The NCSL Blog

15

By Wendy Underhill

This year’s election season is about a whole lot more than who will live in the White House on Jan. 20. From NCSL’s perspective, it’s all about who will be running the states.

Ballot going into ballot boxIn brief, 2020’s state elections …

  • Include regularly scheduled elections for 5,876 of the nation’s legislative seats. That’s 80% of all legislative seats—with approximately 30 special elections as well.
  • Are all about legislative control. Eleven governors are on the ballots, too, but only one of them—in Montana—is considered a toss-up. Therefore, if the political balance changes in states, the change will come from the legislative races.
  • Could change the partisan make-up of legislatures. As it now stands, the GOP has the majority in 59 chambers. Democrats hold 39. (Nebraska’s unicameral legislature isn’t included because its members are elected on a nonpartisan basis.) Every election brings changes to control, and this one will too—expect at least 8-10 chambers to flip.
  • Matter for policymaking. The 116th Congress has enacted 163 bills since January 2019—more than 65 were commemorative coins, naming buildings, etc. Twenty were reauthorizations. During that same time, states enacted 15,000 new laws on policies that matter most to Americans—policing, health care, education, etc.
  • Could, for the first time, put women in more than 30% of legislative seats around the nation. In 1983, women held just 13% of legislative seats. Since then it’s been a slow increase, remaining steady throughout the 1990s and 2000s. Today, 29% of the nation’s state legislators are women, with significant variation from state to state.
  • Will determine who holds the reins for redistricting next year. After census data is delivered, each state will redraw its district boundaries for seats in the U.S. House and both legislative chambers. In most states, the people who will be doing the line drawing (or appointing the people who will be doing the line drawing) will be elected this November.
  • Include 124 statewide ballot measures in 32 states, Washington, D.C., and two territories. These are the policy choices that voters weigh in on directly. This year’s measures touch on redistricting, elections, marijuana, abortion, gambling, taxes and so much more.
  • Are run by rules set by the states.
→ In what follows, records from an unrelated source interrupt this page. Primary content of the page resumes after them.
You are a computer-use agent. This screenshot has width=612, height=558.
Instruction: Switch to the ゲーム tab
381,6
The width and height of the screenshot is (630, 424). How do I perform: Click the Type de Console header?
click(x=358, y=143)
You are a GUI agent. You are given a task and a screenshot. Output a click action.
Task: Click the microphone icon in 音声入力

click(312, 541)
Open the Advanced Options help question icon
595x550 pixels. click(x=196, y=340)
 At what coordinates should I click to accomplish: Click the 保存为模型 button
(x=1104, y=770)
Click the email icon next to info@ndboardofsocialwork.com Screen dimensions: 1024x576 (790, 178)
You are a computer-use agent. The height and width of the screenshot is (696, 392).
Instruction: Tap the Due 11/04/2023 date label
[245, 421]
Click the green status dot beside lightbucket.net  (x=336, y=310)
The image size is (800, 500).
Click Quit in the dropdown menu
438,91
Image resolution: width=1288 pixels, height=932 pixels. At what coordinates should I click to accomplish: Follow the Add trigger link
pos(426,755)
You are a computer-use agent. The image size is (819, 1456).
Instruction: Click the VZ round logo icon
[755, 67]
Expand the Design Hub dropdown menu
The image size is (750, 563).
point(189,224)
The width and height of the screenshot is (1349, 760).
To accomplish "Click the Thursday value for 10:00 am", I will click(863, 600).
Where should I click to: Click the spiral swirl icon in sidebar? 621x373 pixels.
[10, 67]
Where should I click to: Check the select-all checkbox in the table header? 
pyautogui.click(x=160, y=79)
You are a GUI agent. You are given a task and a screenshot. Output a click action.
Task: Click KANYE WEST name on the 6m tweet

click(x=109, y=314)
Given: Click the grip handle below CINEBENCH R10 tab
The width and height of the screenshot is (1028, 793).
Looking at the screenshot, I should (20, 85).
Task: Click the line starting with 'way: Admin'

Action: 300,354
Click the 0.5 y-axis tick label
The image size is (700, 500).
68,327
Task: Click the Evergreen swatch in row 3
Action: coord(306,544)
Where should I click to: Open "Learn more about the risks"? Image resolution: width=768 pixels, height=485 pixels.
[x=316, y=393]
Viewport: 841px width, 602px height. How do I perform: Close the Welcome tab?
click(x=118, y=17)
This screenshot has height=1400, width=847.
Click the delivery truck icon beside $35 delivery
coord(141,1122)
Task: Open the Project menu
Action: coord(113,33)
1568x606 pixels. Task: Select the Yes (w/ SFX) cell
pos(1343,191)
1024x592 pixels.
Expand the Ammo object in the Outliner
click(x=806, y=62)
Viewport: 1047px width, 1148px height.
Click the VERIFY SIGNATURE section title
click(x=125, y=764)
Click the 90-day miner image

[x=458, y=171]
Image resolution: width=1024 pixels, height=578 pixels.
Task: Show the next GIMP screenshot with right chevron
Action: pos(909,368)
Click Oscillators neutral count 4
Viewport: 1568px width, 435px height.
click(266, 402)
The federal government sets the date for when congresspeople are elected, but beyond that, states decide everything: when polling places open and close, dates for requesting and returning absentee/mail ballots, ID requirements, limits on electioneering and more.
  • Are decided by a combination of in-person votes and absentee (or mail) votes. Each vote carries just as much weight—but absentee/mail ballots may take longer to count in some states.
  • Aren’t official until the date of certification, which varies state by state. Wyoming has the earliest certification date—Nov. 11. Several states won’t certify all elections until January 2021.

Wendy Underhill is the director of elections and redistricting at NCSL.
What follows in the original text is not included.